Democracy Vouchers -- off to a slow start

democracy voucher

City Attorney Pete Holmes wants your democracy vouchers.

Holmes will almost certainly win re-election next fall. He's popular, and he's working with one of the highest profile political consultants in the city — Christian Sinderman, who has a reputation for raising gobs of money on behalf of Seattle’s so-called “moderate” lefties (radical by D.C. standards). But when it came to Seattle's latest campaign financing experiment, he figured he might as well “give it the old college try.”

In doing so, Holmes is among the first and least likely candidates to use the system, which some consider revolutionary while others say it's dubious. So far, he says, he's spending most of his time not campaigning, but explaining what, exactly, these slips of paper really are.

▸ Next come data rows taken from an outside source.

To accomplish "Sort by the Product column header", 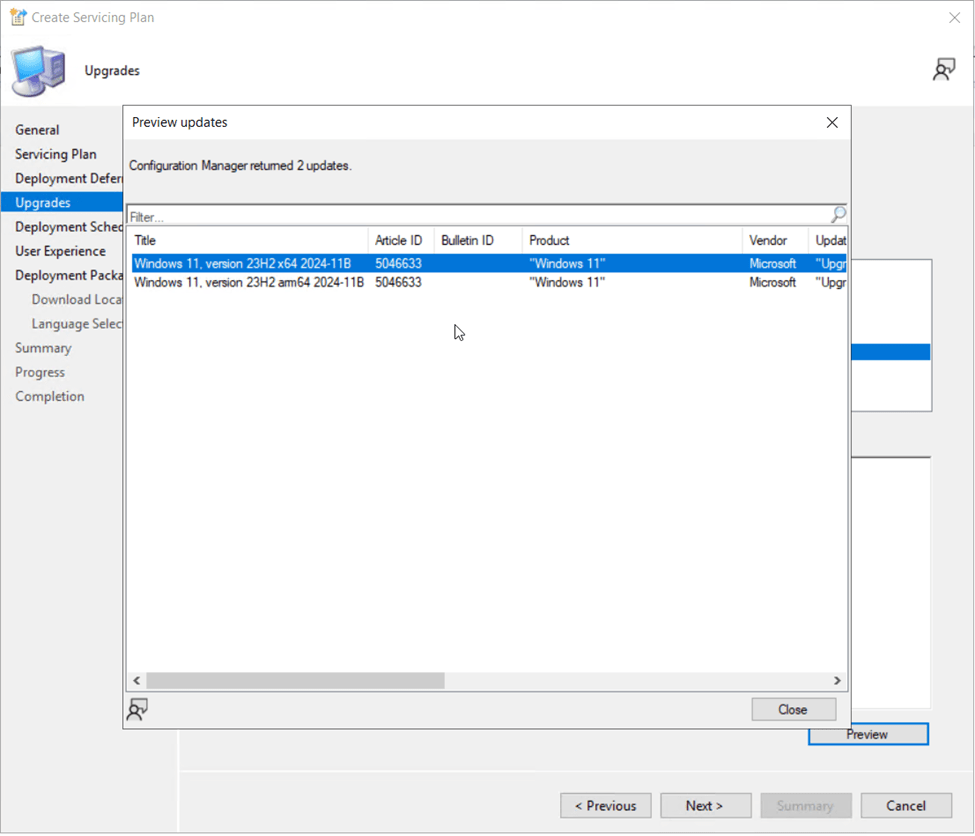I will pyautogui.click(x=632, y=241).

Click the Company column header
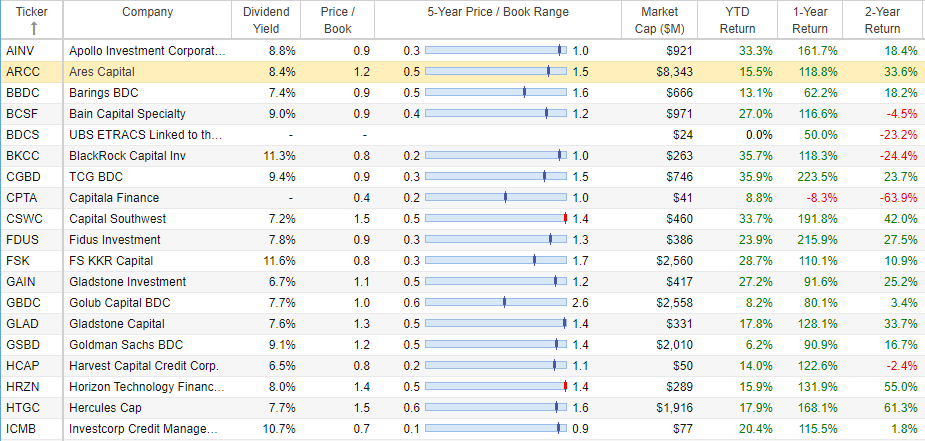point(147,12)
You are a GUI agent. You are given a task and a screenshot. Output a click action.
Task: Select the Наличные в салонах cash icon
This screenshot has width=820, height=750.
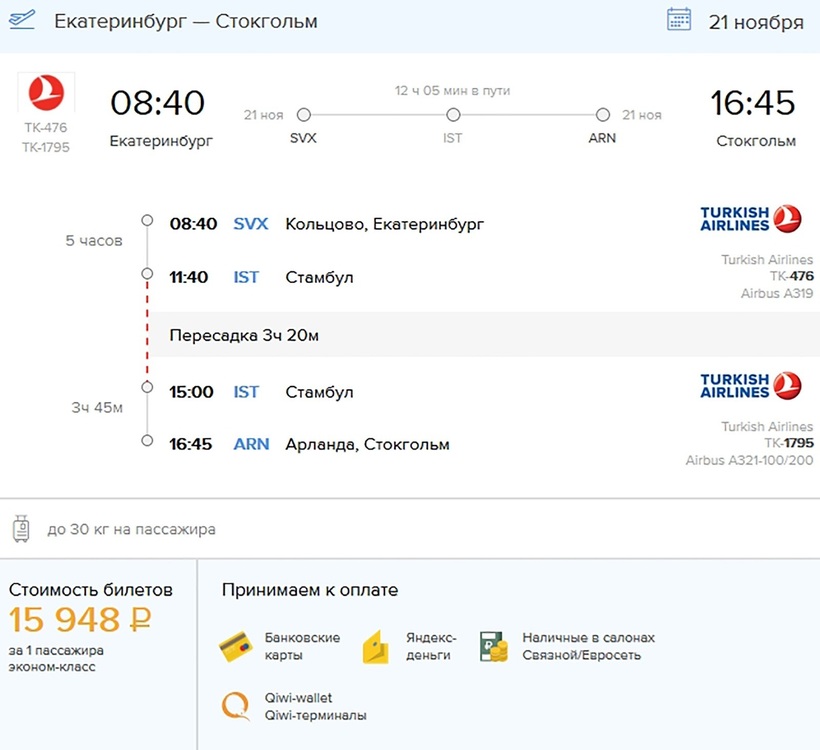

The vouchers are a first-of-their-kind experiment in publicly financing political campaigns, with a creative twist: Every Seattle voter gets four, $25 vouchers to distribute to the candidate of their choice. It’s a system meant to both encourage more participation from lower-income voters and offer low-profile candidates the opportunity to mount a meaningful campaign through legwork.

When you think of who might benefit from such a system, someone like Jon Grant comes to mind. Business groups and other high rollers don’t love him; he’s more popular among the advocacy organizations in the city, which don’t generally have as much money to throw around.

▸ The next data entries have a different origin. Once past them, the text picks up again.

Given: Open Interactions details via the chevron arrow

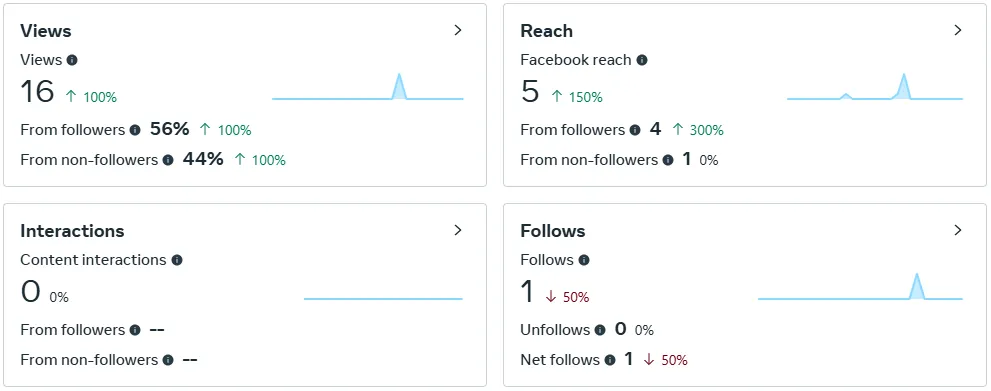Looking at the screenshot, I should (x=458, y=230).
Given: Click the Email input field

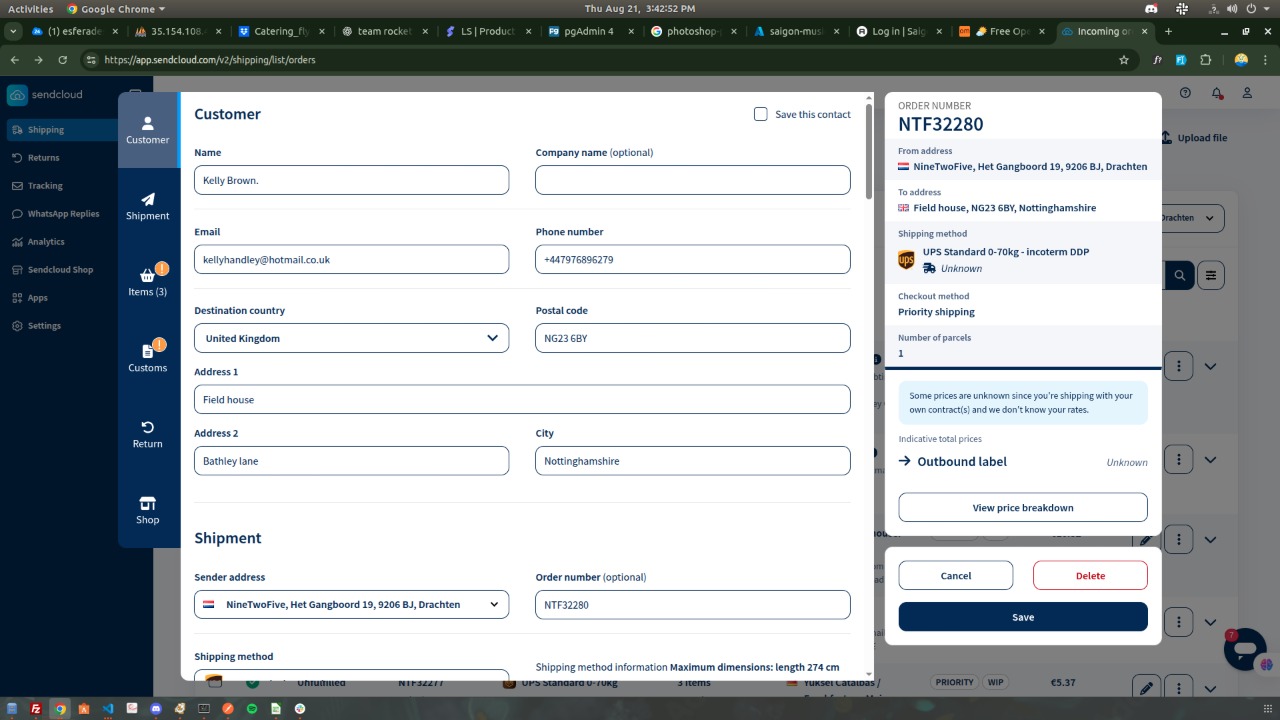Looking at the screenshot, I should point(351,260).
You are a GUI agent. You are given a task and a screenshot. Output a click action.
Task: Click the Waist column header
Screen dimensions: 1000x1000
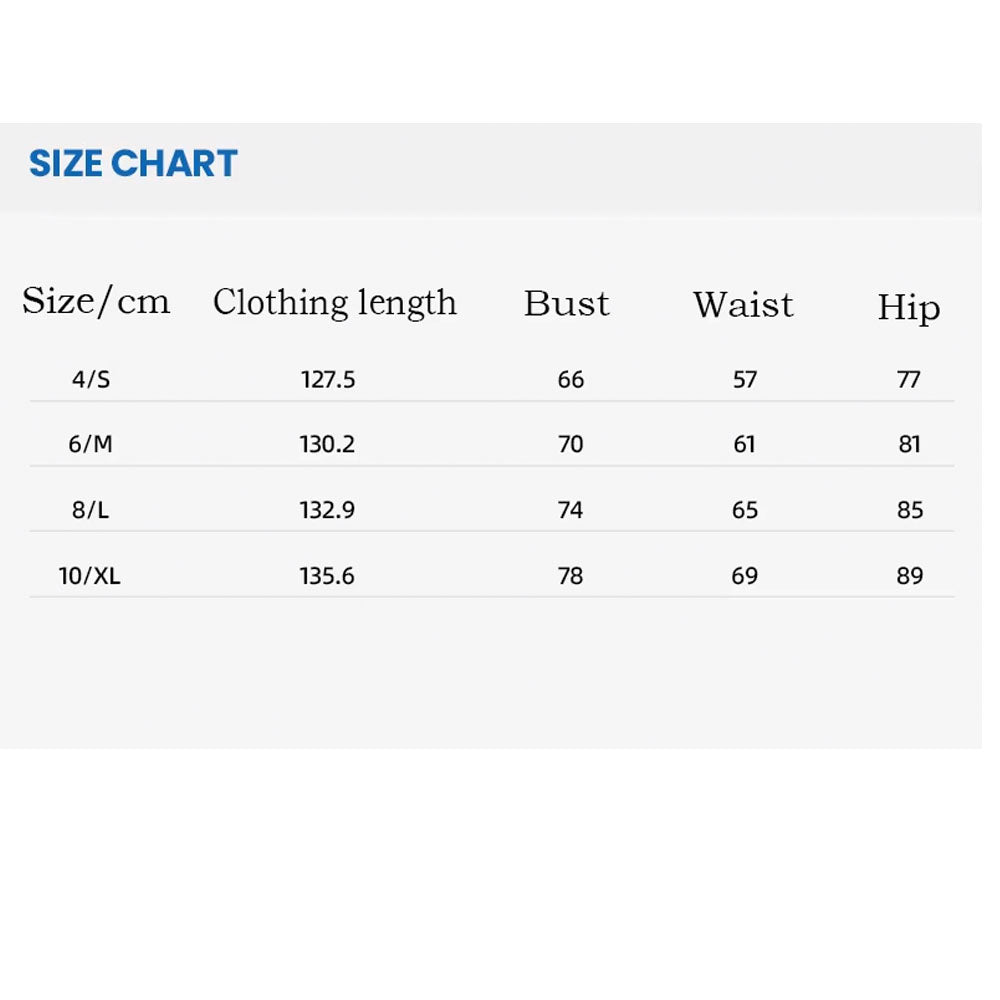pos(744,305)
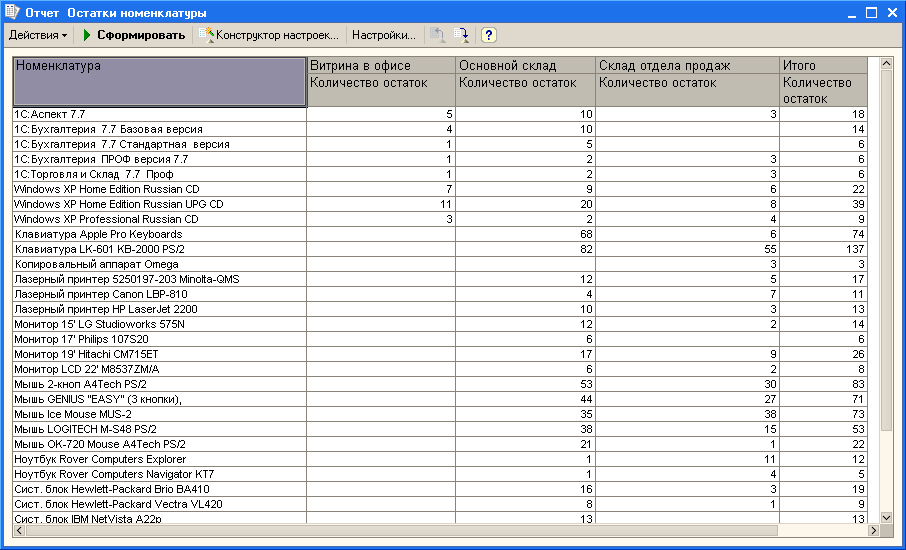
Task: Click the report window icon in title bar
Action: [12, 13]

Grant ran against Councilmember Tim Burgess in 2015, pitching himself as a man of the people and Burgess, a client of the same firm representing Holmes, as a man of business and the donor class. Grant lost handily. He blamed that loss on the vast spending gap between the two.

Wasting no time, Grant demanded a repeat of the race in 2017, confident this time around that the democracy voucher program would close the gap. "We see it as a way to have grassroots candidates in the political arena," he says. "What we’ve found is there’s a whole new swatch of voters that are getting involved. About 75 percent of people hadn’t donated to our campaign before."

Holmes, on the other hand, is not a low-profile candidate. While Grant sees the voucher program as a necessity, Holmes could easily raise all the money he needed through high profile fundraisers, similar to the ones Mayor Ed Murray has already hosted for his campaign. Murray, also a client of Sinderman’s, has raised over $200,000. (Mayoral candidates are not yet eligible to collect democracy vouchers.) “I was going to amass a war chest, but then we started to think about it and said, wait a minute…let’s give it a shot,” says Holmes.

When asked why, Holmes says, “I’m curious how it all comes together.”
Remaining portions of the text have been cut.